モーガンらしさを残しつつ、随所をアップデート

クロームメッキ加工されたボタンを押して、小さなドアを開ける。昔のモーガンと変わらない、幅の広いランニングボードを慎重に超えて、まったく新しいキャビンへ身体を収める。足元も狭いが、シートも従来どおりかなりタイトだ。乗員空間の前後長は僅かに伸ばされたと聞いているが、185cmを超える身長のわたしが座ると、増加ぶんをちょうど吸収してしまう。
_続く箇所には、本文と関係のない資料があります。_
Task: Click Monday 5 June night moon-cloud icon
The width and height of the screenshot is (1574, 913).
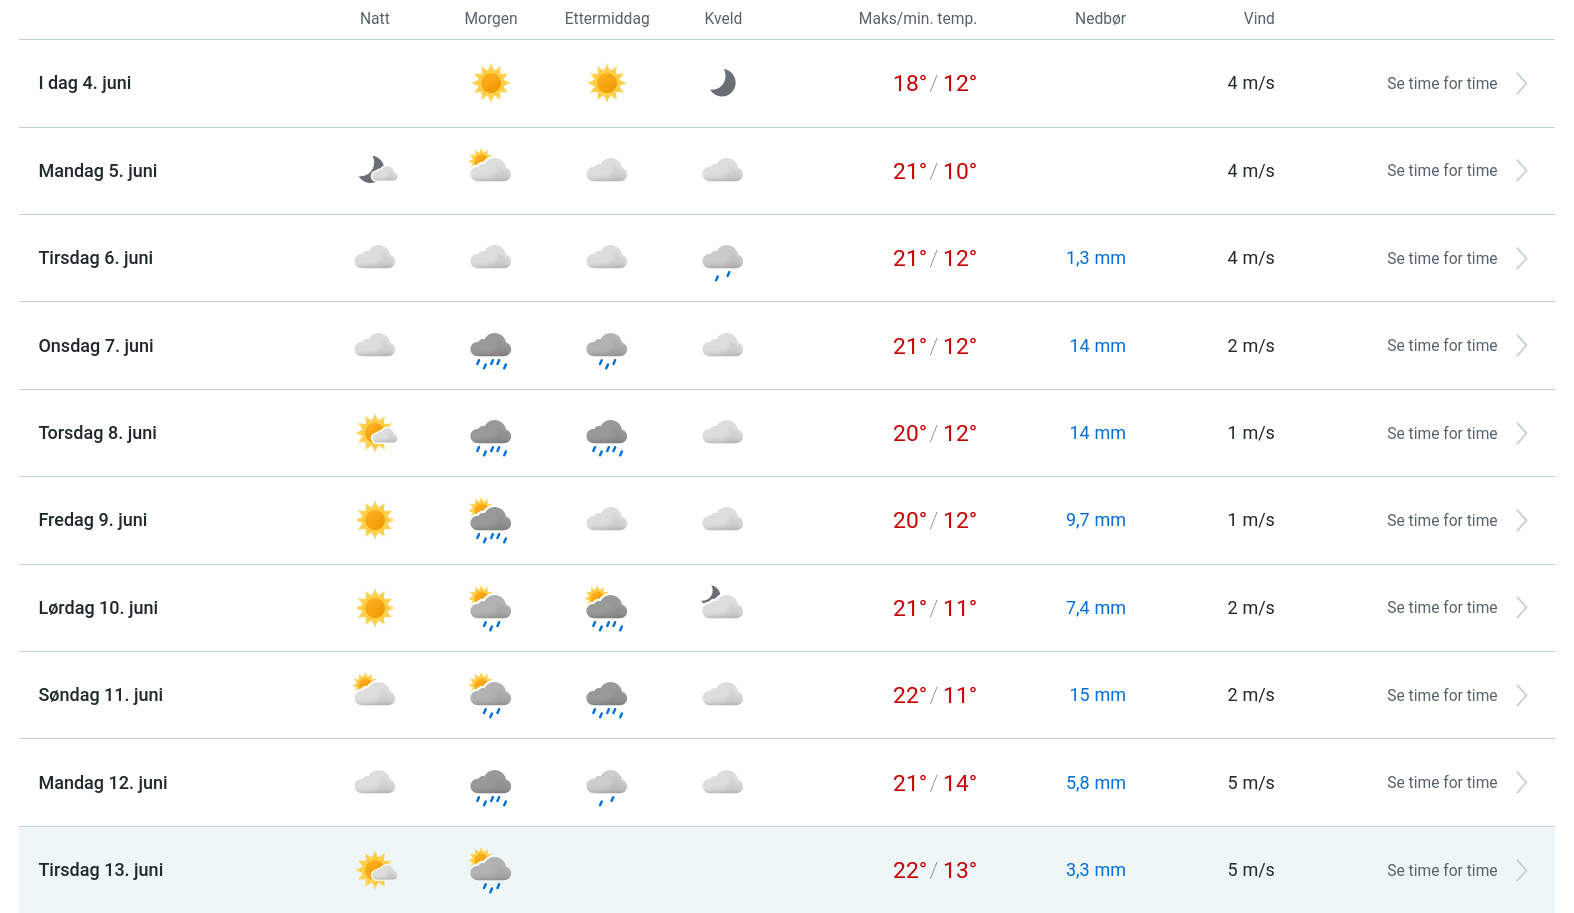Action: pos(377,170)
ステアリングコラムにはチルト(上下)とテレスコピック(前後)とで調整が可能になっている。また操作系のレイアウトはとても良好。足元の空間に、ペダルを3枚並べられるのかは疑問ながら、マニュアル車の計画もあったらしい。少なくとも数時間は快適に座っていられる空間には仕上がっている。

インテリアの仕立ても良い。今回の試乗車には、丁寧に織られた魅力的なカーペットが敷かれ、柔らかい本革で覆われたヘッドレストには刺繍があしらわれている。だが、ステアリングホイールの雰囲気が、いまひとつ調和していない。
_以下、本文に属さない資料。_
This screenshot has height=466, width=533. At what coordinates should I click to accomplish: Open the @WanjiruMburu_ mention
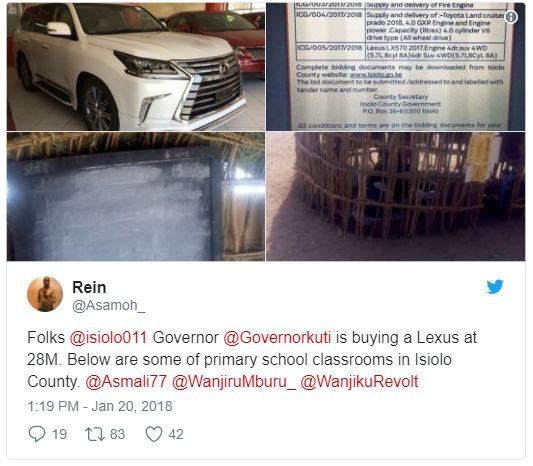234,381
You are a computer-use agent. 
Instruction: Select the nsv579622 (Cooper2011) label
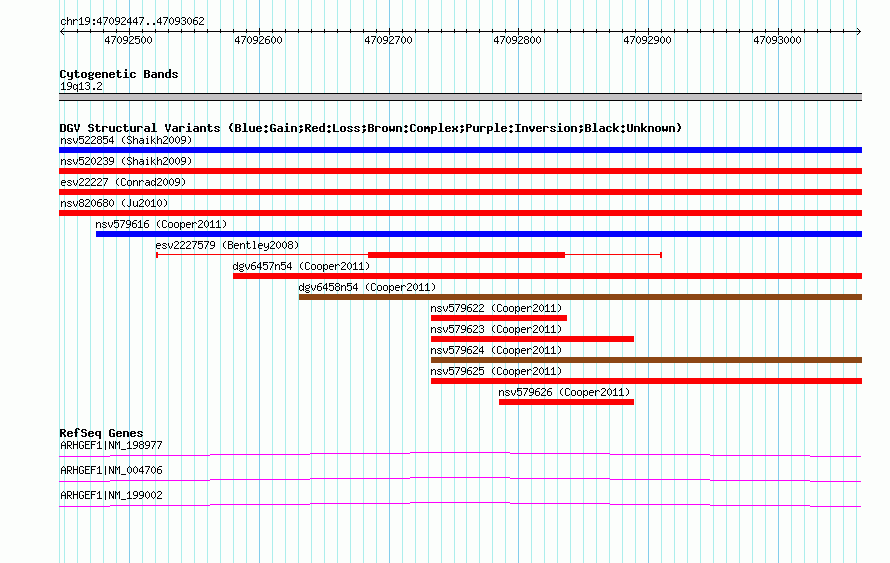click(x=496, y=308)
計器類はモーガンの慣習の通り、アナログメーターがダッシュボードの中央にレイアウトされる。手前にレブカウンター、助手席側にスピードメーターが並び、見やすい大きさの数字が振られている。運転席の正面には、小さいながらトリップコンピューターのモニターが設置された。デジタル数字でスピードが表示されているのが、ステアリングホイールのリムの向こう側に見えるのが嬉しい。

以前のモーガンのように、助手席の同乗者にスピードメーターを見てもらって、スピード違反の速度に達したら膝を叩いてもらう、という方法も今までどおりできる。モーガン乗りならみんな知っていると思うけれど。